Can I set a security group for each workspace that is launched?

Hi,

When you register a directory with WorkSpaces, it creates two security groups, one for directory controllers and another for WorkSpaces in the directory. The security group for directory controllers has a name that consists of the directory identifier followed by **_controllers **(for example, d-12345678e1_controllers). The security group for WorkSpaces has a name that consists of the directory identifier followed by _workspacesMembers (for example, d-123456fc11_workspacesMembers).

You can add a default WorkSpaces security group to a WorkSpaces directory. After you associate a new security group with a WorkSpaces directory, new WorkSpaces that you launch or existing WorkSpaces that you rebuild will have the new security group. When you associate multiple security groups with a WorkSpaces directory, the rules from each security group are effectively aggregated to create one set of rules.

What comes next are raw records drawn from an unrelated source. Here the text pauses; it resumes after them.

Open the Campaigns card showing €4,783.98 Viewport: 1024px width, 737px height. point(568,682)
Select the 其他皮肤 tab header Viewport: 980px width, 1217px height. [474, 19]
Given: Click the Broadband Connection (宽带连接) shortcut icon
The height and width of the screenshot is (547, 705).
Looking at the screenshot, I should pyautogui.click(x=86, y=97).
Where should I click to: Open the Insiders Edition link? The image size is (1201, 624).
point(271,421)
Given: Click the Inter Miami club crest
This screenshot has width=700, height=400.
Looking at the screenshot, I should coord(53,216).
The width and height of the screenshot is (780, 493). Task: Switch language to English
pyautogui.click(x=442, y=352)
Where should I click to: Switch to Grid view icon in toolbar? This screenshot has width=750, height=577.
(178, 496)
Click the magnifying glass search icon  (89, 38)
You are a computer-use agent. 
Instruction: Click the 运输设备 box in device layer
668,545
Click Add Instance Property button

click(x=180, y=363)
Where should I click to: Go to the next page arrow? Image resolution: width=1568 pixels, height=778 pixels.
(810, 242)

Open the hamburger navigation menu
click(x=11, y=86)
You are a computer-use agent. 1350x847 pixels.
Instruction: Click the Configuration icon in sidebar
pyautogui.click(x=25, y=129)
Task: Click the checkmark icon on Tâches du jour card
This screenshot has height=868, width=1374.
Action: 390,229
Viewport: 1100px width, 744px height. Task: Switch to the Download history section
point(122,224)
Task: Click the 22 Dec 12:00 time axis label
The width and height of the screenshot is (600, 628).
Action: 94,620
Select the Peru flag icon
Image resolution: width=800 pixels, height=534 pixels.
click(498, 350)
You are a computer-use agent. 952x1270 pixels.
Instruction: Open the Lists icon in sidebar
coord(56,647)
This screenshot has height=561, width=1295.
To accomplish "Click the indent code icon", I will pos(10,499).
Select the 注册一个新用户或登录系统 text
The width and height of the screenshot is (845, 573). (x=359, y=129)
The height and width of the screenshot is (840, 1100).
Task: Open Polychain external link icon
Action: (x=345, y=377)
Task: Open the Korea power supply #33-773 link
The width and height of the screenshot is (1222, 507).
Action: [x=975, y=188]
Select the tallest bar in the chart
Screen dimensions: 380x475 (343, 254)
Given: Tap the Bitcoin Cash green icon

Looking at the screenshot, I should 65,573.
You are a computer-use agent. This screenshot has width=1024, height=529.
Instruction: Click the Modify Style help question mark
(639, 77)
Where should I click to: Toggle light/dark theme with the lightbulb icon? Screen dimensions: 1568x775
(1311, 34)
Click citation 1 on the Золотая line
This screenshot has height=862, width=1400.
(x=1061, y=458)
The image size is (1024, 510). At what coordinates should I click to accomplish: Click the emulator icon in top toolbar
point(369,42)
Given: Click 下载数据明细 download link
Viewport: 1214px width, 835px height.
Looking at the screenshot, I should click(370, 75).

To add a security group to an existing WorkSpace without rebuilding it, you assign the new security group to the elastic network interface (ENI) of the WorkSpace. Security Groups

You can use the Amazon WorkSpaces API to programmatically launch the WorkSpaces, find the ENI assigned, and assign security groups to the ENI belonging to the WorkSpace. In your example you can use the API to launch 1 workspace has security group A attached to ENI, and launch another workspace and assign security group B to the ENI.